-- Source extract --
* Start *
In many ways, it was an appropriate dressing room for a team feeling slighted and a player who has felt snubbed from the moment he entered the NBA six years ago with LeBron James and Dwyane Wade.

Despite leading the Nuggets to the playoffs six consecutive seasons while averaging 24.2 points, 6.1 rebounds and 3.1 assists, Anthony has played in only two All-Star Games. Commissioner David Stern selected him as an injury replacement in 2007, and a year later the fans made him a starter. Anthony has been voted to play in only one more All-Star Game than Darko Milicic, the instant bust who was drafted one spot ahead of him, at No. 2, in 2003.

"That's crazy," said Anthony, who has faced strong All-Star competition at forward in the Western Conference. "It adds fuel to my fire. It surprises me. I can't believe that."

Anthony is also fueled now by the perception that the Nuggets' run to the conference finals last season was, as he calls it, "a fluke," with critics wondering if everything can come together as well as it did last season, when the acquisition of Chauncey Billups, relatively good health and career years from the likes of Nenê and Chris Andersen helped Denver break a streak of five first-round exits.

During an offseason in which several contenders made high-profile moves, the Nuggets went largely unnoticed. They lost Dahntay Jones and Linas Kleiza, two key players last season, and added only career backups such as Arron Afflalo and Joey Graham, as well as rookie point guard Ty Lawson.

"Nobody's going to give us any credit," Anthony said. "That's just the way it is and the way it's always been. At first, I was surprised we didn't do more [in the offseason]. I was wondering what we were going to do. But when you have a good team, you didn't need to go out there and sign big-name players if you don't have to. This is my seventh season, and every year we always had new players, but this year we kept our core group of guys and we're better."
* End *
-- Data provided --
* Start *
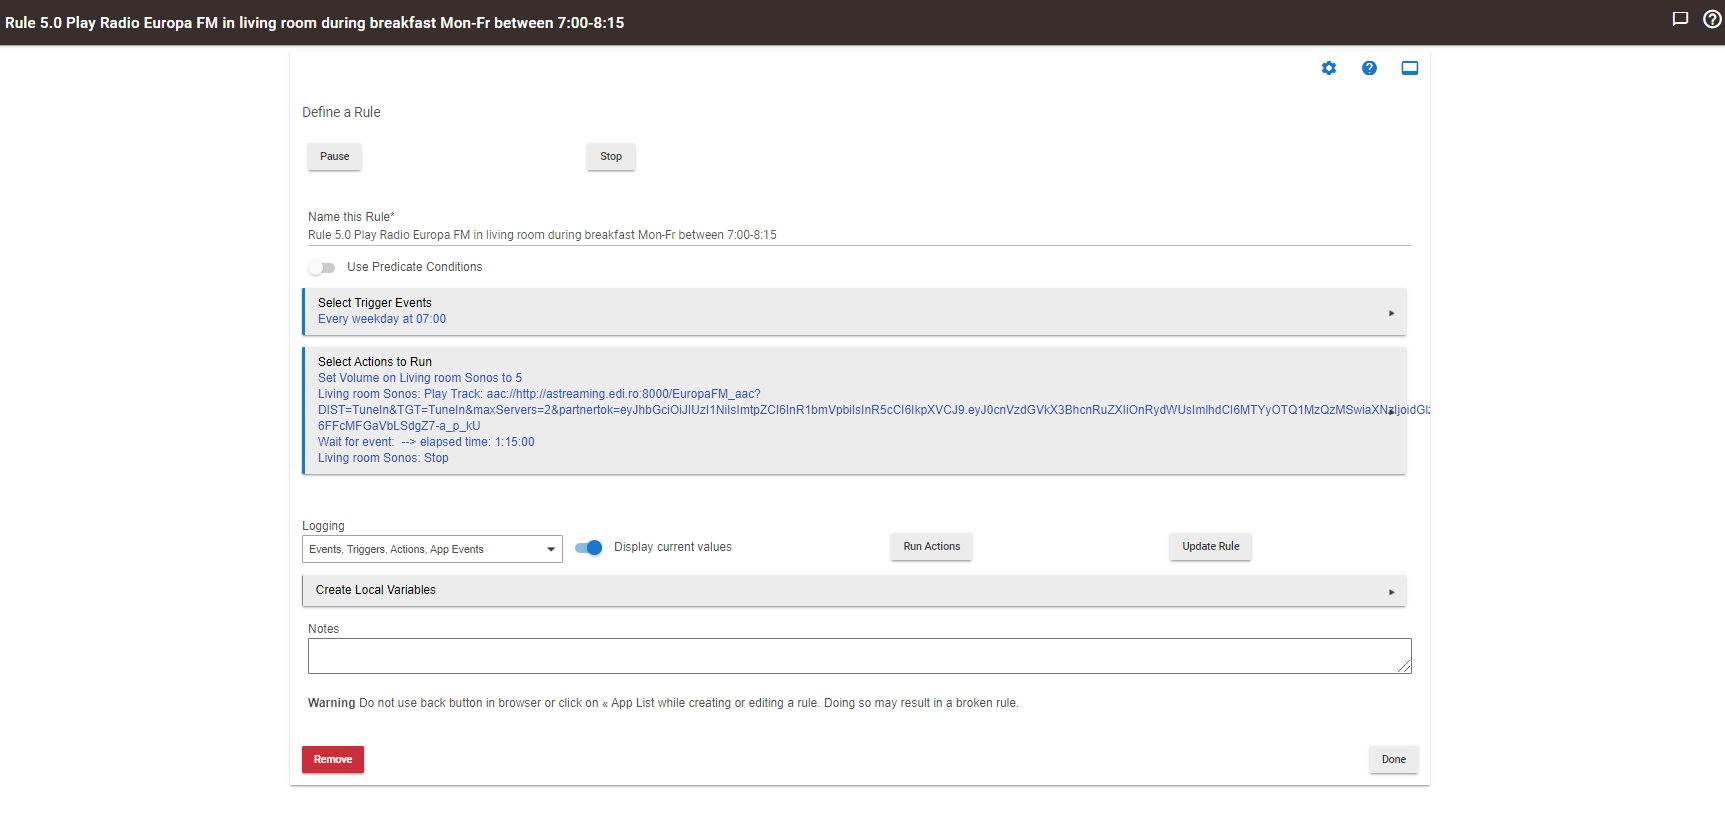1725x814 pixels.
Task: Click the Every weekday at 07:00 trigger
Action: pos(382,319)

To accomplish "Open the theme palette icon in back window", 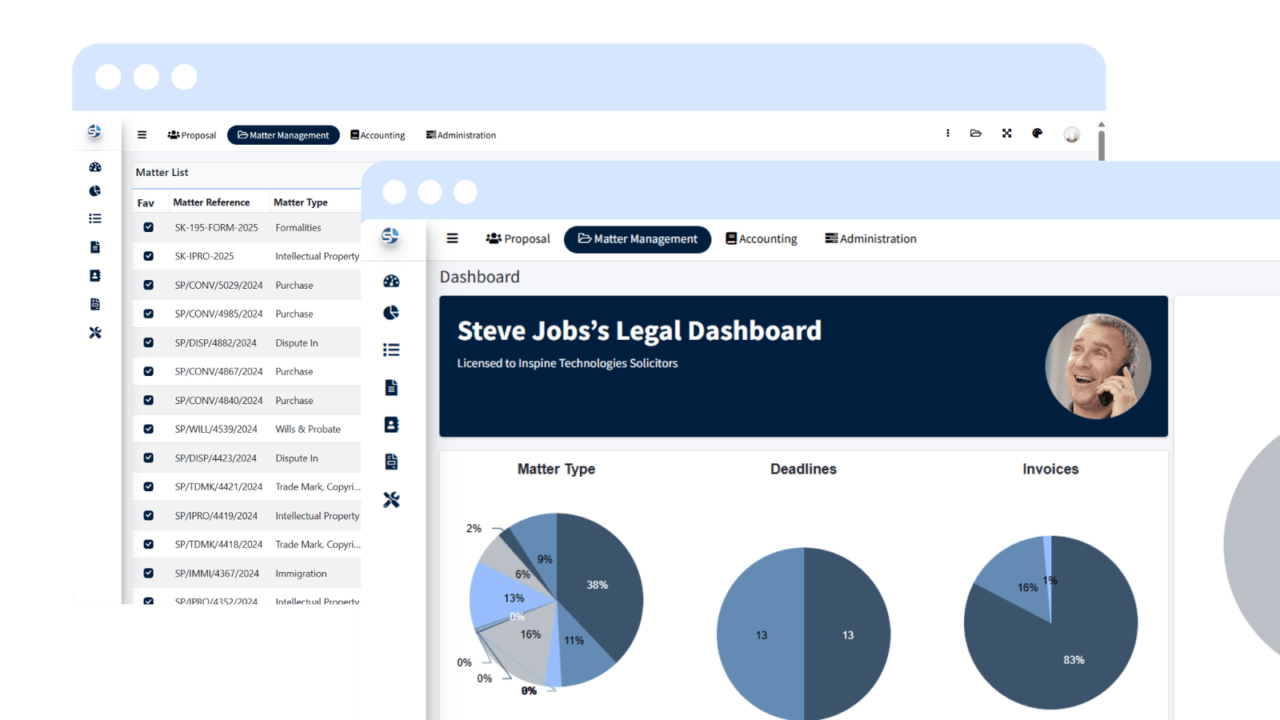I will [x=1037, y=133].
* End *
* Start *
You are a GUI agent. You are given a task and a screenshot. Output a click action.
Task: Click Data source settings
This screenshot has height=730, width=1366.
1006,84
* End *
-- To be done --
1 > According to the Nuggets passage, how many All-Star Games has Anthony played in?
2 > Pull out every line of the records that contains the string "screenshot".
The records are unrelated to the Nuggets passage.

-- Outputs --
1 > Two.

2 >
You are a GUI agent. You are given a task and a screenshot. Output a click action.
This screenshot has height=730, width=1366.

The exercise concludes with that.